On Fri, May 13, 2022 at 11:38 PM Luis Chamberlain mcgrof@kernel.org wrote:
On Fri, May 13, 2022 at 04:32:13PM +0800, David Gow wrote:
Make any kselftest test module (using the kselftest_module framework) taint the kernel with TAINT_TEST on module load.
Note that several selftests use kernel modules which are not based on the kselftest_module framework, and so will not automatically taint the kernel. These modules will have to be manually modified if they should taint the kernel this way.
Similarly, selftests which do not load modules into the kernel generally should not taint the kernel (or possibly should only do so on failure), as it's assumed that testing from user-space should be safe. Regardless, they can write to /proc/sys/kernel/tainted if required.

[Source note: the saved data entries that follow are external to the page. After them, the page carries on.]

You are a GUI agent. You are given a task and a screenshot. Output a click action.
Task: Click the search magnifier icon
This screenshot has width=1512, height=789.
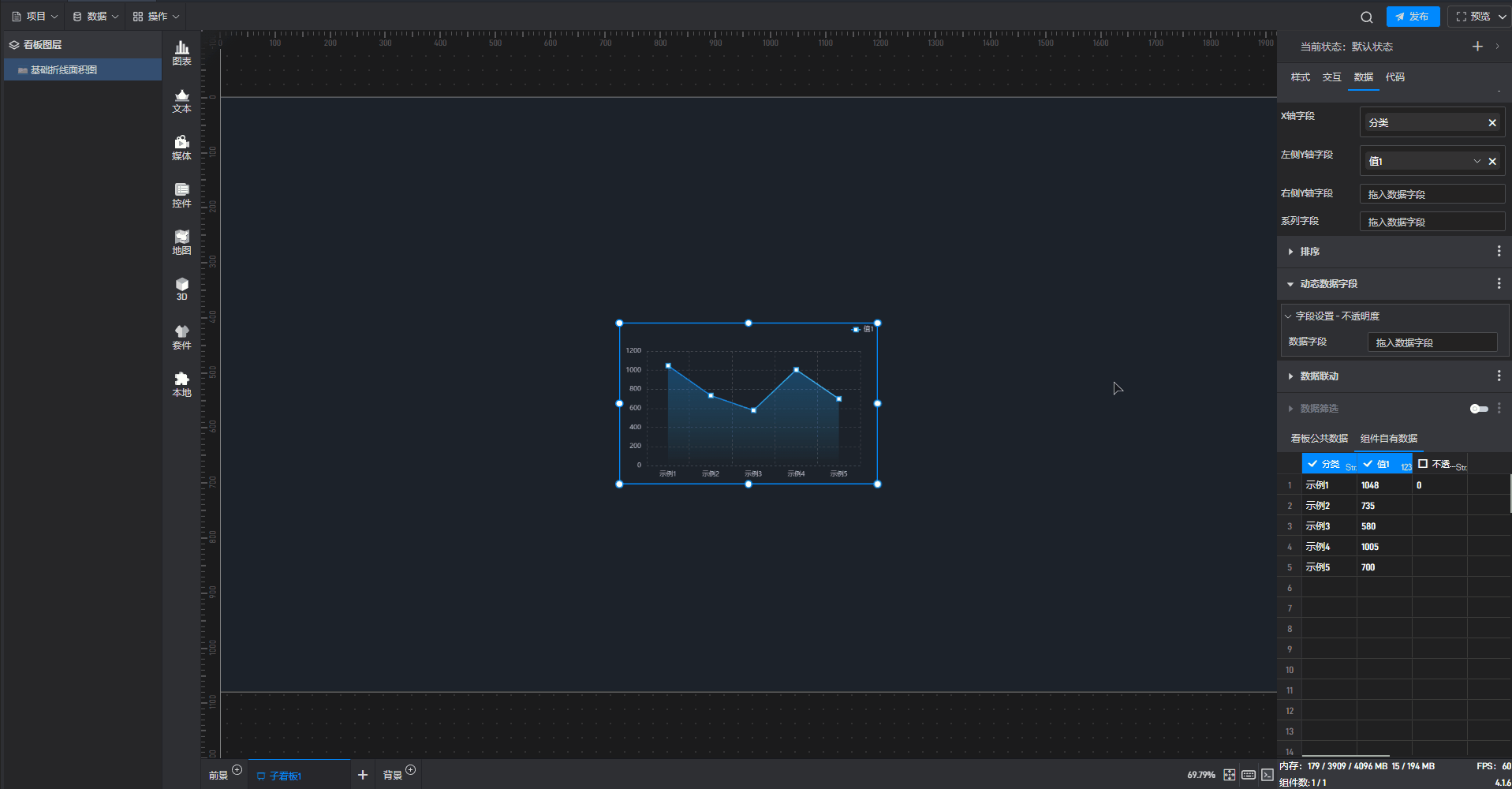[1367, 17]
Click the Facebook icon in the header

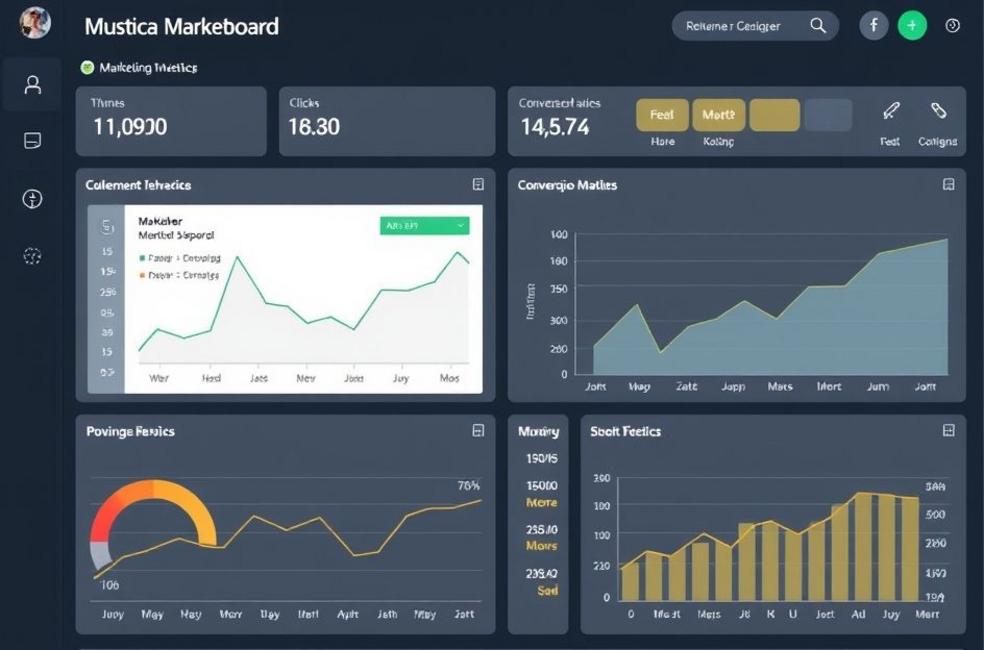[874, 26]
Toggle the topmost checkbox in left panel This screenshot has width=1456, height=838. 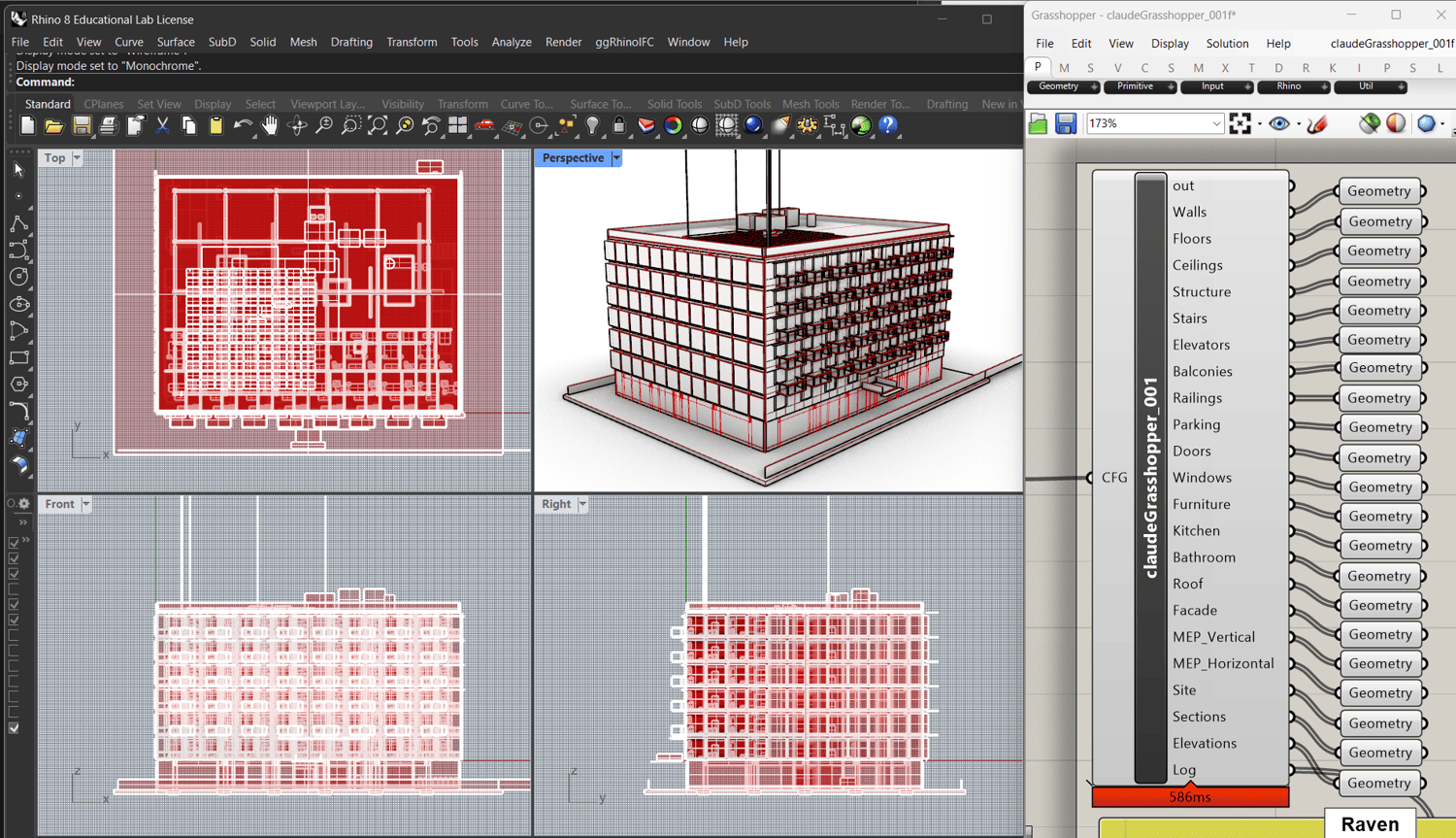14,543

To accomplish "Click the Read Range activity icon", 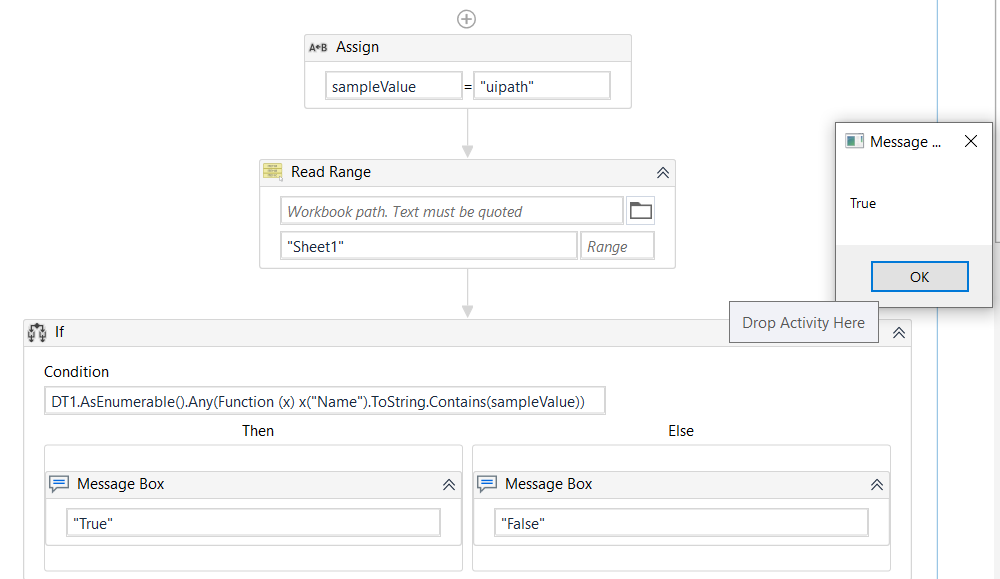I will pos(272,172).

Signed-off-by: David Gow davidgow@google.com
Not all selftest modules use KSTM_MODULE_LOADERS() so I'd like to see a modpost target as well, otherwise this just covers a sliver of selftests.
My personal feeling is that the ideal way of solving this is actually to port those modules which aren't using KSTM_MODULE_LOADERS() (or KUnit, or some other system) to do so, or to otherwise manually tag them as selftests and/or make them taint the kernel.
That being said, we can gain a bit my making the module-loading helpers in kselftest/module.sh manually taint the kernel with /proc/sys/kernel/tainted, which will catch quite a few of them (even if tainting from userspace before they're loaded is suboptimal).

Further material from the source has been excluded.